The symptoms and severity of Evans syndrome can vary widely from one person to another. The age at onset, overall course, and duration of the disorder may also differ, depending in part on which blood cell lines are affected. ⁹

Most people with Evans syndrome experience a chronic course marked by periods of worsening symptoms (exacerbations) and improvements (remissions), which are often temporary and usually occur in response to treatment. Most symptoms result from low levels of specific blood cells in the body. ^{1, 2} Red blood cells carry oxygen to tissues and remove carbon dioxide, platelets help the blood clot to prevent bleeding, and white blood cells help fight infection.
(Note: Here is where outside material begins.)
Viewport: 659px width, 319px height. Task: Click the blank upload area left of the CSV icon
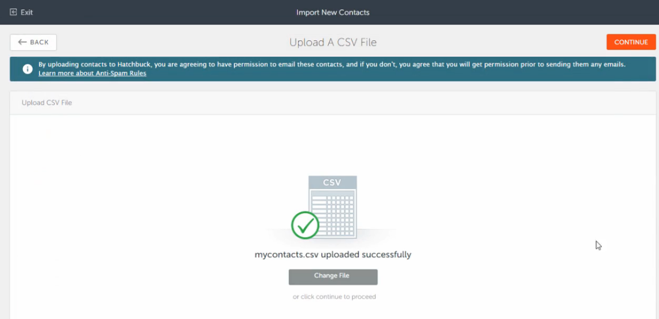(148, 207)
Some people first present with accelerated destruction of red blood cells that exceeds the body’s ability to replace them. This results in anemia (low red blood cell levels), which may cause:

• Fatigue
• Pale skin (pallor)
• Lightheadedness
• Shortness of breath or breathing difficulties (dyspnea)
• Dark-colored urine due to blood in urine (hematuria)
• Rapid heartbeat (tachycardia)

Some people may also develop yellowing of the skin (jaundice or icterus) and especially the whites of the eyes (scleral icterus). ^{1, 2, 9}

Other people may initially present with low platelet levels that are immune related, known as immune thrombocytopenia (ITP). Thrombocytopenia may cause:

• Tiny red or purple spots on the skin (petechiae)
• Larger areas of bruising or discoloration under the skin (ecchymoses)
• Purple spots on the skin or mucous membranes (purpura)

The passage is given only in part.